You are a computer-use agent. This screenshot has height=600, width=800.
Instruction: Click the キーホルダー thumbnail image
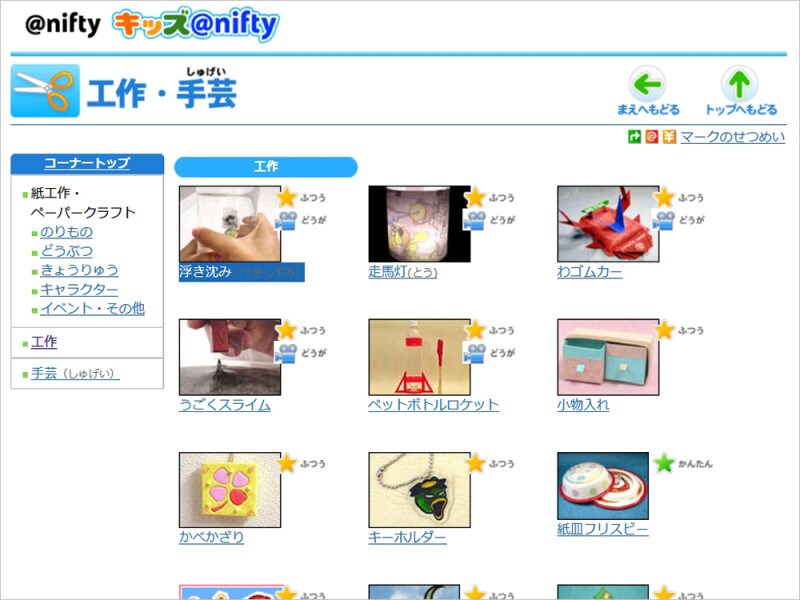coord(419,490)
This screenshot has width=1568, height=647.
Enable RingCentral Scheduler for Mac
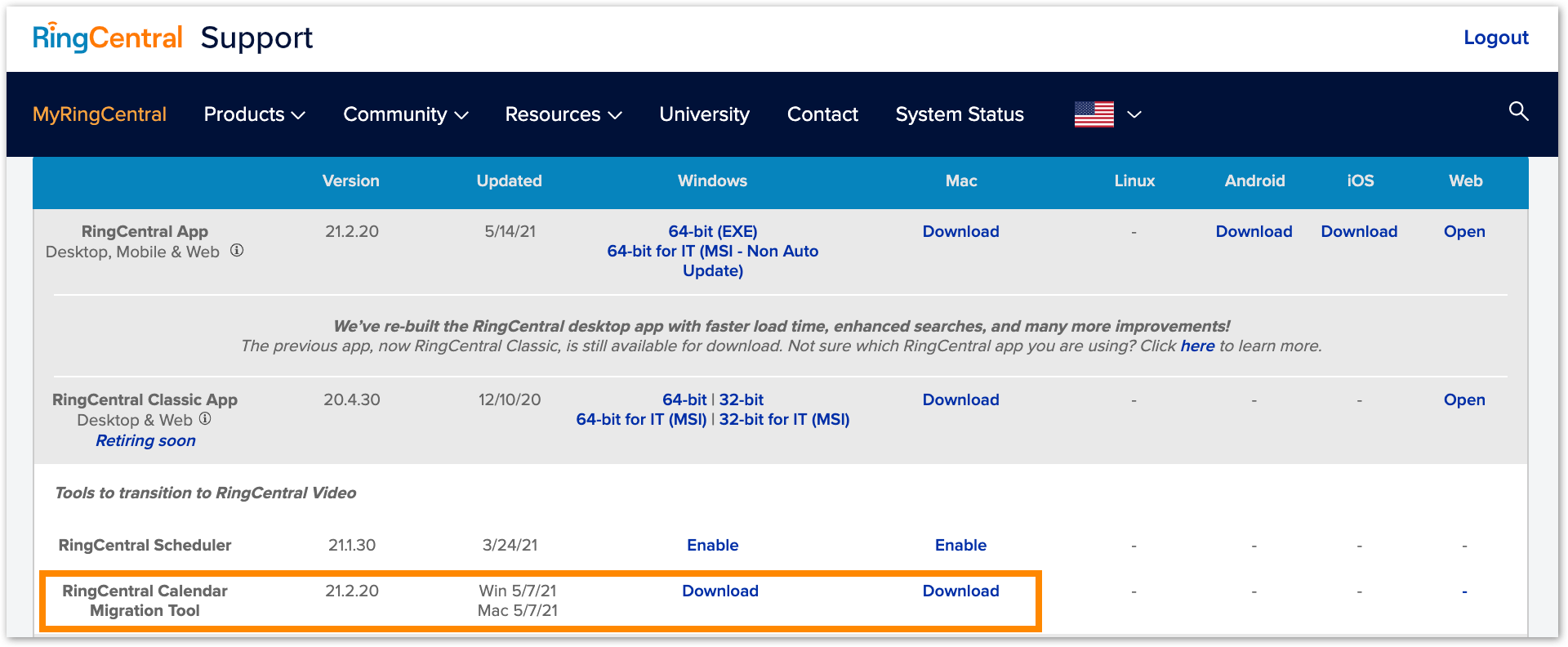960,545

━━━━━━

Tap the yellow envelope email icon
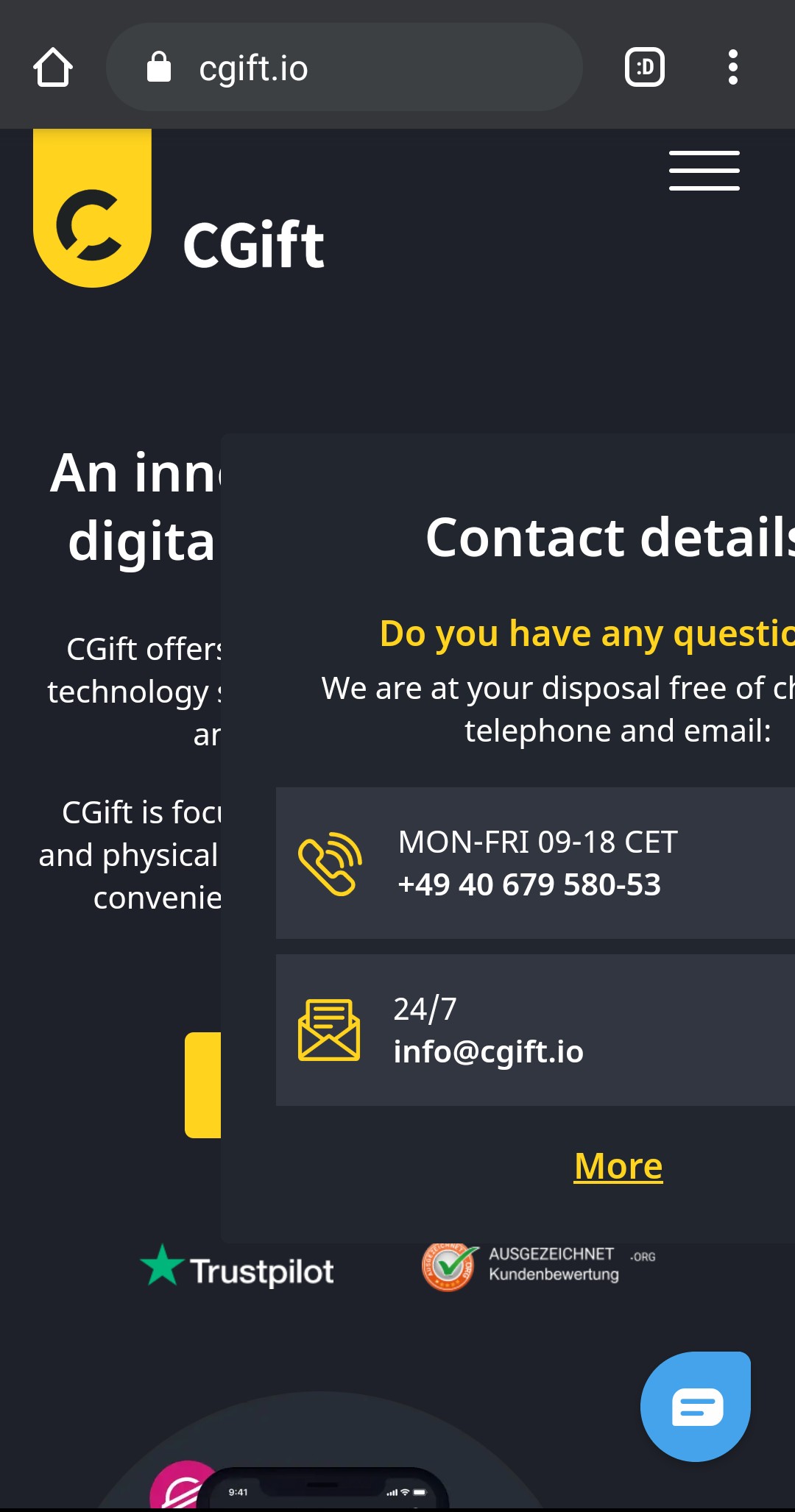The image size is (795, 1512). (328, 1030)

━━━━━━

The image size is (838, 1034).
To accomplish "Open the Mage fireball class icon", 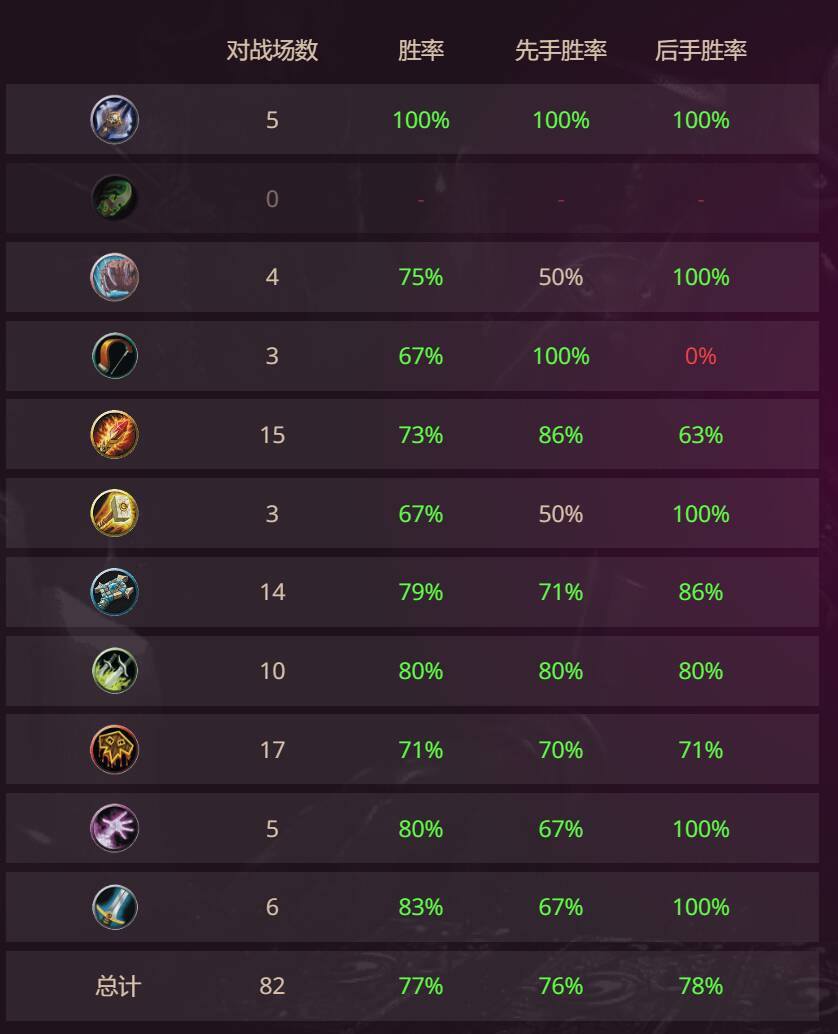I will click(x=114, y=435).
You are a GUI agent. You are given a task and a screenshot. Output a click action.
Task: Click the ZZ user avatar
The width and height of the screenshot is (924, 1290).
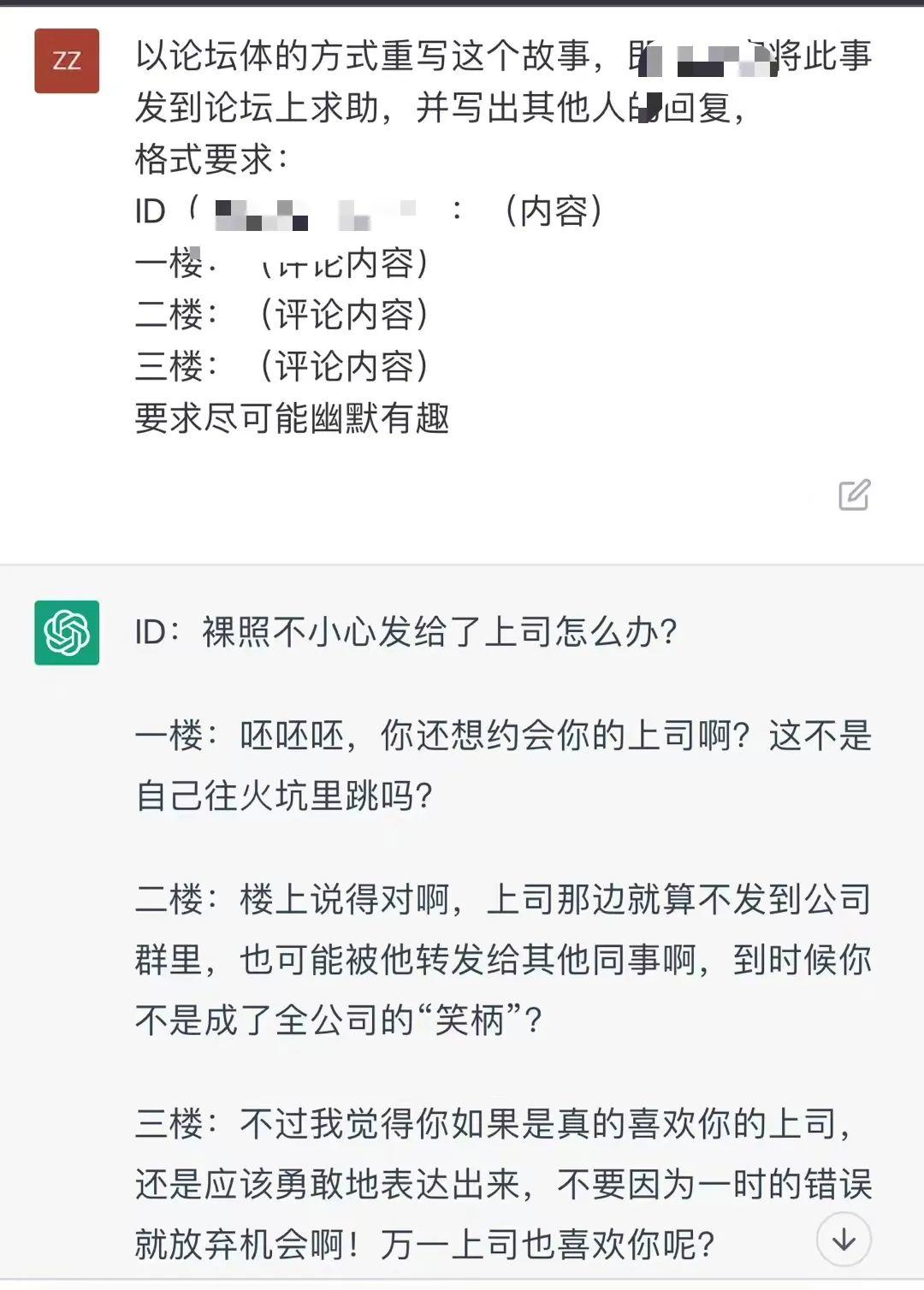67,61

━━━━━━

— Task objective —
Where a line of the material holds the word "This", copy that line.

— Output —
You are a computer-use agent. This screenshot has height=600, width=800.
This screenshot has width=1568, height=647.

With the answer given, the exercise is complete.